Medicaid plans around the country have formed innovative
relationships with community-based organizations (CBOs) to address social
determinants of health (SDOH) such as housing instability and food insecurity.
Starting small with a local partner, putting some metrics in place to track the outcomes and then scaling a program up to serve more people in the community is a series of steps AmeriHealth Caritas District of Columbia has taken to address social determinants, said Keith Maccannon, the insurer's director of marketing, community relations and outreach, who spoke on an SDOH-focused panel at the 12th Annual Managed Medicaid Summit.
But being subject to evaluation early on in a partnership may be difficult for some smaller "mom and pop" organizations, weighed in Erica Lindquist, senior director of business acumen with the National Association of States United for Aging and Disabilities.
Another challenge that MCOs and their CBO partners sometimes face is around claims submission and reimbursement. Maccannon said AmeriHealth frequently uses administrative dollars to pay for services when it sees the business case for it, but that "encounter submission [by the community partner] is quite often one of the barriers to scalability."

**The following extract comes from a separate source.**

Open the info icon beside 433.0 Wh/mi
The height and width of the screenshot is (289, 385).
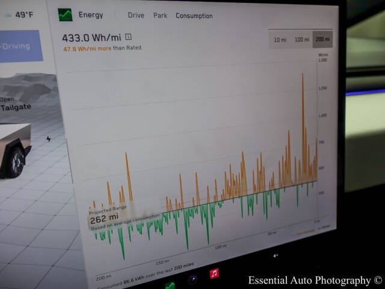click(x=128, y=37)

Adam Zolotor, M.D., president and CEO of the North Carolina Institute of Medicine, said the state has formed a task force that is thinking about ways health systems and CBOs can partner to address SDOH under North Carolina's upcoming transformation to managed Medicaid. The state is trying to determine the various services to address SDOH that will be reimbursable and the rates to the CBOs that will offer those services, he adds.